Funded by: NII, RIKEN Center for Advanced Intelligence Project (AIP), and Joint Usage/Research Center for Interdisciplinary Large-scale Information Infrastructures (JHPCN).
Model Construction: Microsoft's DeepSpeed technology was employed.
Monitoring and Logging: Weights & Biases were used for real-time monitoring and logging during model construction.
（2） Corpora Used for Model Training:
A specialized tokenizer and web corpora filtering tool were developed to construct the corpora.
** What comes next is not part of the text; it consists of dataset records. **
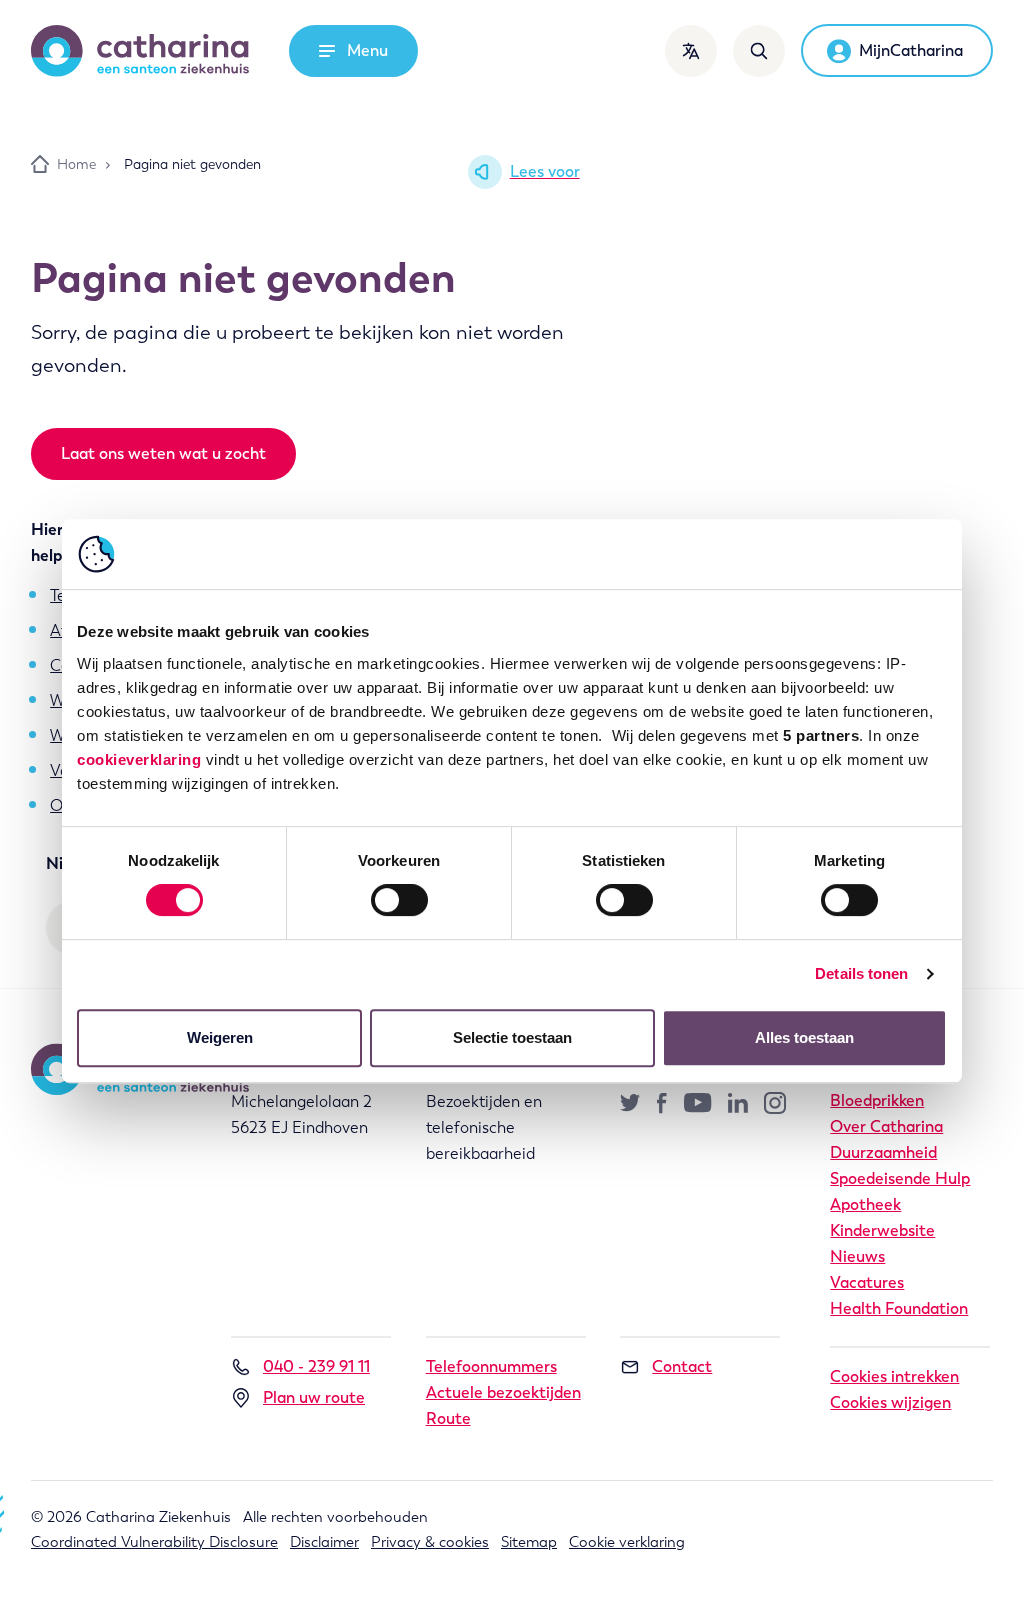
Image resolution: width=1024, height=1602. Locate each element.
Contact (682, 1366)
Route (448, 1418)
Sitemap (529, 1542)
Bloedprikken (877, 1100)
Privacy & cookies (430, 1542)
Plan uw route (314, 1397)
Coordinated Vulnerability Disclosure (154, 1542)
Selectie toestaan (512, 1037)
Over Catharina (886, 1126)
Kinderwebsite (882, 1230)
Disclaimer (324, 1542)
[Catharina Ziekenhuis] (140, 51)
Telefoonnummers (491, 1366)
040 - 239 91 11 (316, 1366)
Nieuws (857, 1256)
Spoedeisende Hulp (900, 1178)
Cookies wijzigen (890, 1402)
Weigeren (220, 1037)
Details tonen (861, 973)
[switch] (399, 900)
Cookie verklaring (627, 1542)
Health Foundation (899, 1308)
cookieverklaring (139, 759)
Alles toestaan (804, 1037)
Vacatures (867, 1282)
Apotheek (865, 1204)
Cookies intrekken (894, 1376)
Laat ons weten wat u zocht (163, 453)
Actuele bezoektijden (503, 1392)
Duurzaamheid (883, 1152)
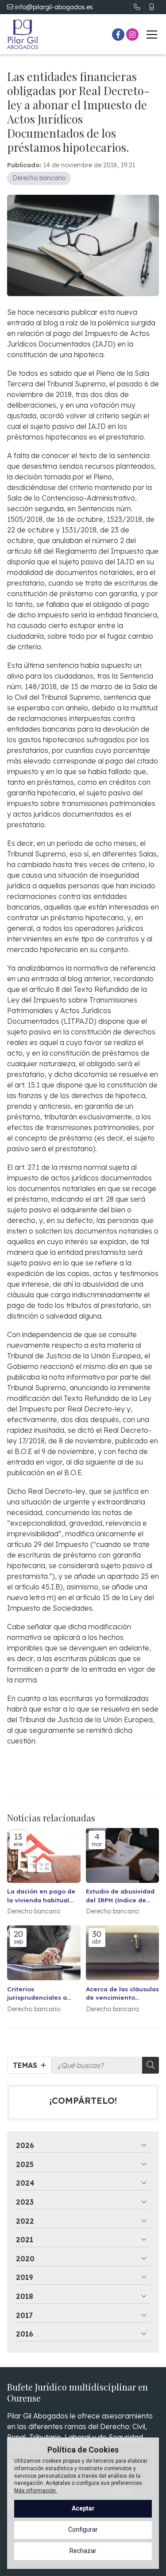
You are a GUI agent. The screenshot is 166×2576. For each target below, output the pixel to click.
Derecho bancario (39, 178)
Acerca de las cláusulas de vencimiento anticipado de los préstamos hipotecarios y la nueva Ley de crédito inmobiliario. (122, 1993)
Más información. (35, 2490)
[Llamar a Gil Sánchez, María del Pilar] (137, 7)
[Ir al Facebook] (118, 34)
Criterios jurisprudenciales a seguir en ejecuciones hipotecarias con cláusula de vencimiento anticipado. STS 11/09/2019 (41, 1993)
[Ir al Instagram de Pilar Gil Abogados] (132, 34)
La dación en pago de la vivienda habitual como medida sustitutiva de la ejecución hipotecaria (41, 1895)
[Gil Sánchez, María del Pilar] (22, 34)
Training Data Volume: Approximately 300 billion tokens (145 billion tokens in Japanese including Japanese mC4 and Japanese Wikipedia; 145 billion tokens in English including English Pile and English Wikipedia; and about 10 billion tokens of program code).
（3） Number of Model Parameters:
13 billion (13B)
（4） Tuning and Evaluation:
Tuning: Conducted tuning experiments using 12 types of Japanese instruction data and English instruction data translated into Japanese. The evaluation results were analyzed, and the tuned models are now released.
Evaluation: Developed 9 types of evaluation data using existing Japanese language resources and built a cross-sectional evaluation framework (approximately 50 types of evaluation data are expected to be constructed, including currently developed data).
（5） URL for the Released Models, Tools, and Corpora:
Note: The model released this time is still in the initial stages of research and development. It has not been tuned to produce outputs aligned with human intentions from a safety perspective. Therefore, it is not intended to be provided as is for practical service.
３． Future Plans
We are currently developing a search tool for the model training corpora, which is crucial for analyzing the behavior of the model, and plan to release it shortly.
In cooperation with AIST and Tokyo Tech, we aim to advance our research and development towards constructing an LLM with world-class performance. As a first step, we were selected for AIST's 2nd ABCI Large-scale Language Model Building Support Program | ABCI in September 2023, and building upon the insights gained from constructing the 13 billion parameter LLM, we embarked on the development of a 175 billion parameter LLM in October--a model not yet built or released by any other organization in Japan.
In order to utilize LLMs in society, it is essential to ensure their transparency and reliability. As the models become more advanced, the consideration of safety becomes increasingly crucial. We will advance research using this model and future models to enhance the transparency, reliability, and safety of LLMs, contributing to the promotion of LLM research and development.
（*1） mdx (a platform for building data-empowered society): A high-performance virtual environment focused on data utilization, jointly operated by a consortium of 9 universities and 2 research institutes. It is a platform for data collection, accumulation, and analysis that allows users to build, expand, and integrate research environments on-demand in a short amount of time, tailored to specific needs.
（*2） Number of Parameters: Large language models are massive neural networks trained on language data, and the number of parameters is one of the indicators of the network’s size. It is generally believed that more parameters indicate higher performance.
（*3） Corpora: A database that consists of large amounts of structured natural language texts.
（*4） AI Bridging Cloud Infrastructure (ABCI): The largest computational resource currently available in Japan for AI, provided by the National Institute of Advanced Industrial Science and Technology (AIST).